Fluoride causes reversible dispersal of Golgi cisternae and matrix in neuroendocrine cells.

A role for heterotrimeric G proteins in the regulation of Golgi function and formation of secretory granules is generally accepted. We set out to study the effect of activation of heterotrimeric G proteins by aluminum fluoride on secretory granule formation in AtT-20 corticotropic tumor cells and in melanotrophs from the rat pituitary. In AtT-20 cells, treatment with aluminum fluoride or fluoride alone for 60 min induced complete dispersal of Golgi, ER-Golgi intermediate compartment and Golgi matrix markers, while betaCOP immunoreactiviy retained a juxtanuclear position and TGN38 was unaffected.

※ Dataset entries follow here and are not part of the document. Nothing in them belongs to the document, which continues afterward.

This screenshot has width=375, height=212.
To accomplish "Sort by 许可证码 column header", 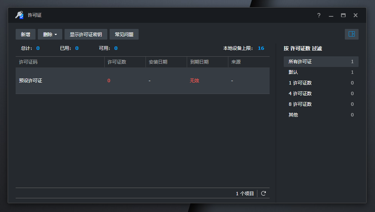I will point(60,62).
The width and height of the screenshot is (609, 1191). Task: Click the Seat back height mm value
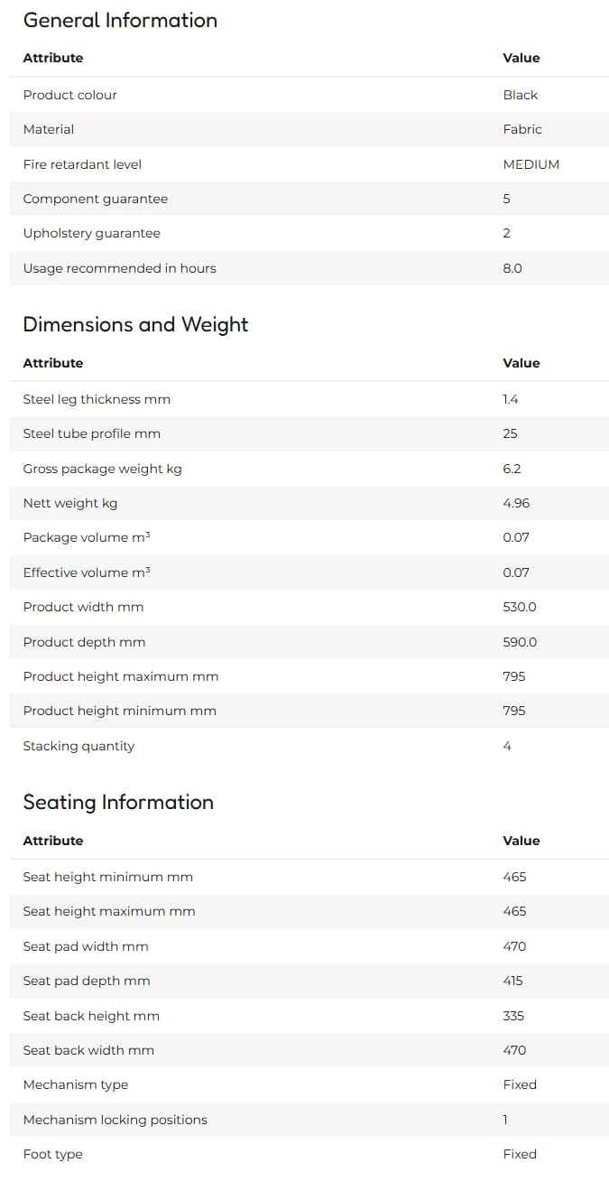pos(513,1016)
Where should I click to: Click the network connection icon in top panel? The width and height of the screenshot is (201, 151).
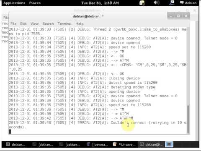pos(172,3)
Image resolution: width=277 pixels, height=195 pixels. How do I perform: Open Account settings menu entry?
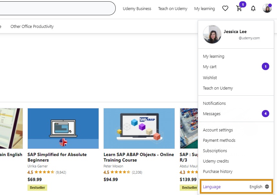tap(218, 130)
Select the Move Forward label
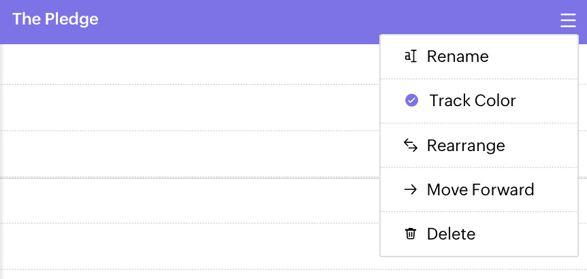 coord(480,190)
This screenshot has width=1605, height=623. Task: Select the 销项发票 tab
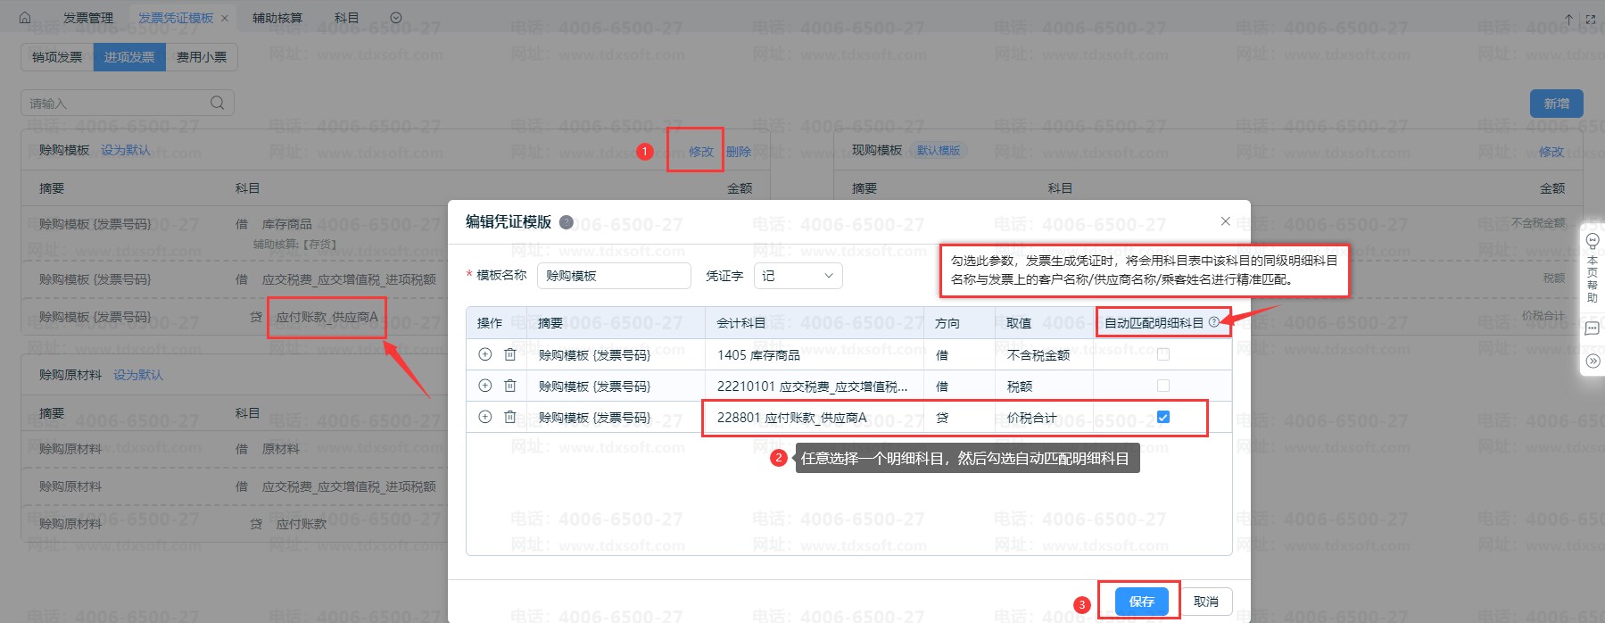pyautogui.click(x=57, y=57)
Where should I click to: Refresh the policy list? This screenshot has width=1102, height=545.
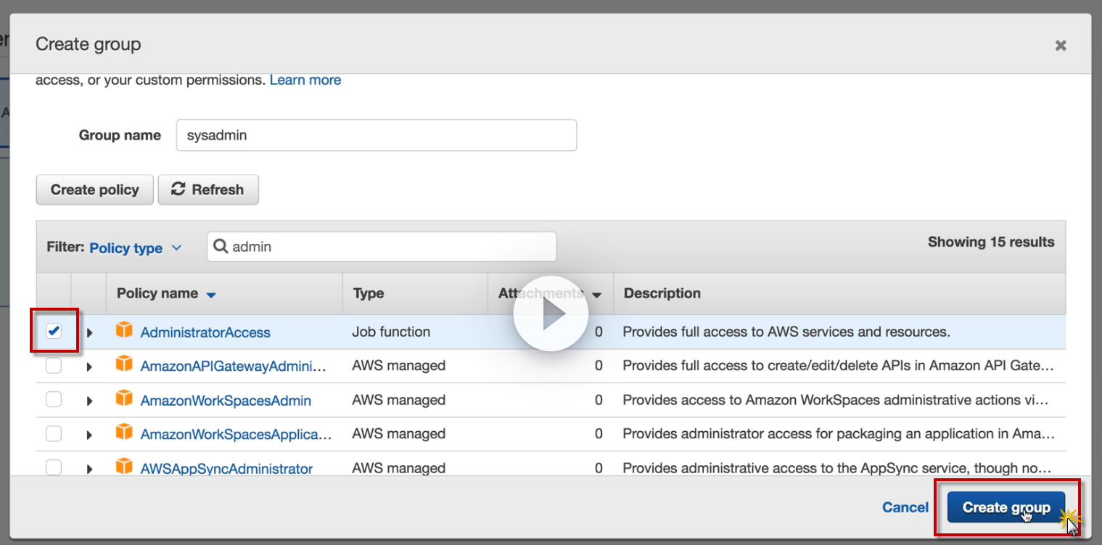pyautogui.click(x=208, y=189)
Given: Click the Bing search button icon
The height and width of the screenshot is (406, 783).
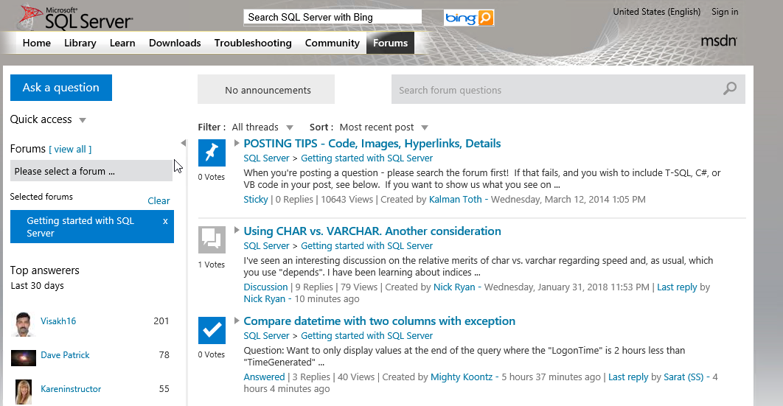Looking at the screenshot, I should (x=485, y=18).
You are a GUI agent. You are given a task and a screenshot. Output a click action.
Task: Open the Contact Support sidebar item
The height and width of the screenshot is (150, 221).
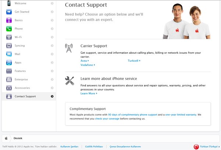(25, 97)
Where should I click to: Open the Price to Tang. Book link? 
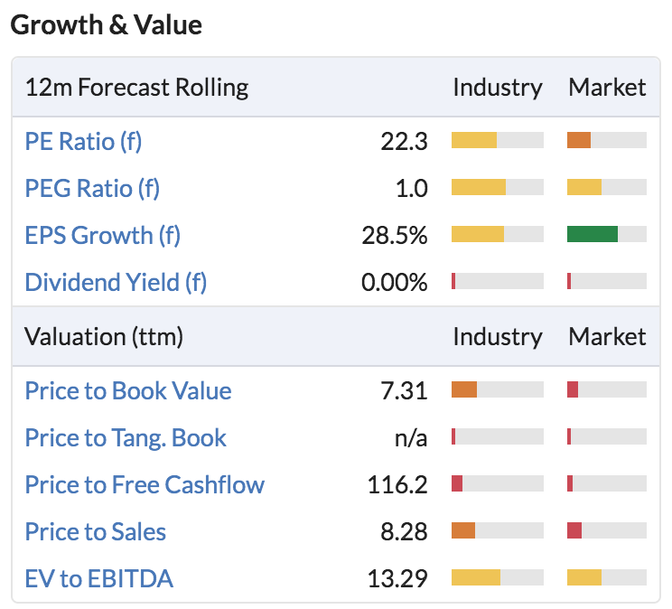click(126, 438)
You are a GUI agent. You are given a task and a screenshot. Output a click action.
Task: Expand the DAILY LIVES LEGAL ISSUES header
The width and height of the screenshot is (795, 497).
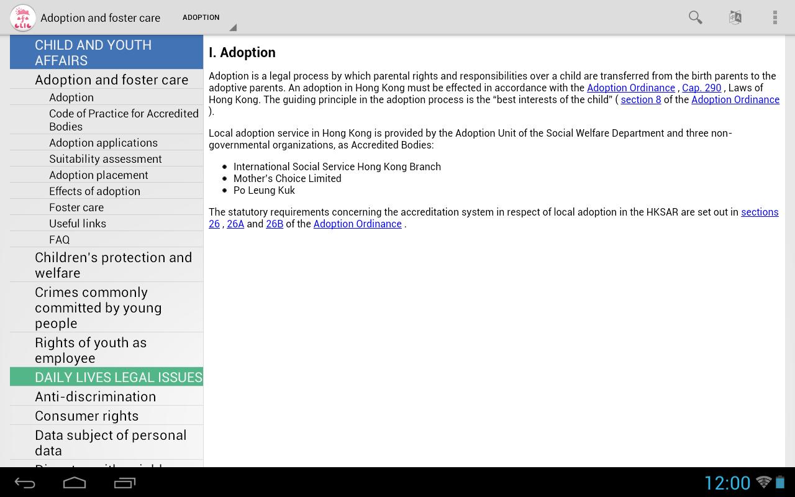(106, 377)
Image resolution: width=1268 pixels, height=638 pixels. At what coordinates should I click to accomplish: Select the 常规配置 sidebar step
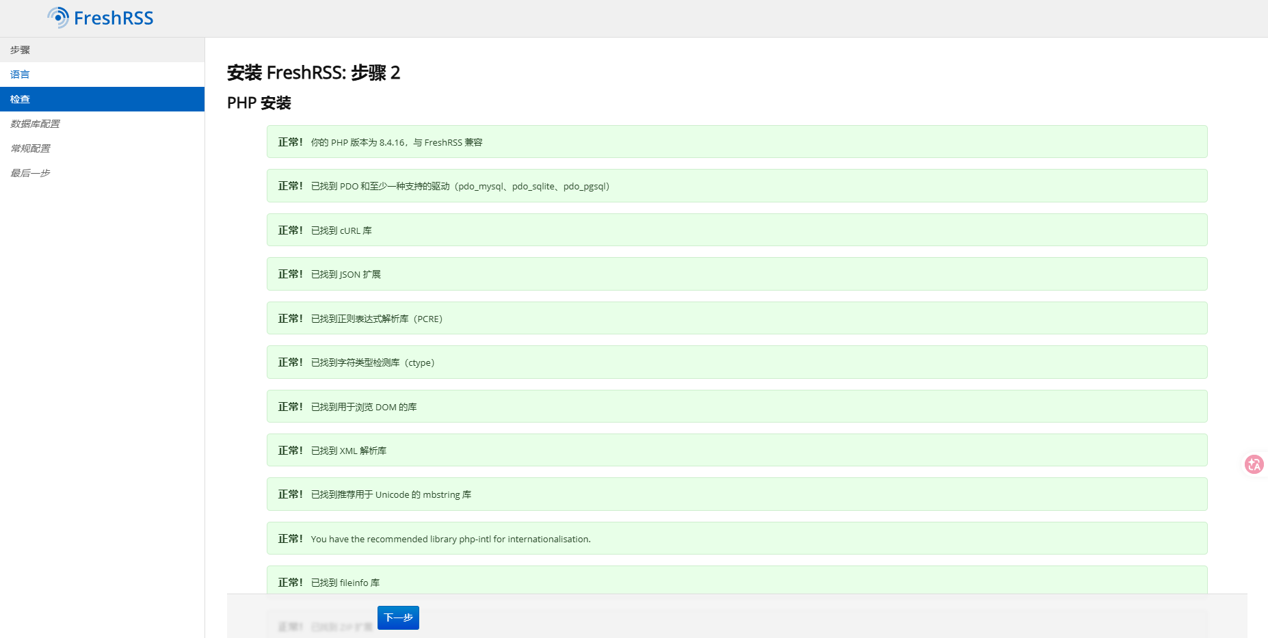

Electron microscopy showed compression of Golgi cisternae followed by conversion of the Golgi stacks into clusters of tubular and vesicular elements. In the melanotroph of the rat pituitary a similar compression of Golgi cisternae was observed, followed by a progressive loss of cisternae from the stacks. As shown in other cells, brefeldin A induced redistribution of the Golgi matrix protein GM130 to punctate structures in the cytoplasm in AtT-20 cells, while mannosidase II immunoreactivity was completely dispersed. Fluoride induced a complete dispersal of mannosidase II and GM130 immunoreactivity. The effect of fluoride was fully reversible with reestablishment of normal mannosidase II and GM130 immunoreactivity within 2 h. After 1 h of recovery, showing varying stages of reassembly, the patterns of mannosidase II and GM130 immunoreactivity were identical in individual cells, indicating that Golgi matrix and cisternae reassemble with similar kinetics during recovery from fluoride treatment. Instead of a specific aluminum fluoride effect on secretory granule formation in the trans-Golgi network, we thus observe a unique form of Golgi dispersal induced by fluoride alone, possibly via its action as a phosphatase inhibitor.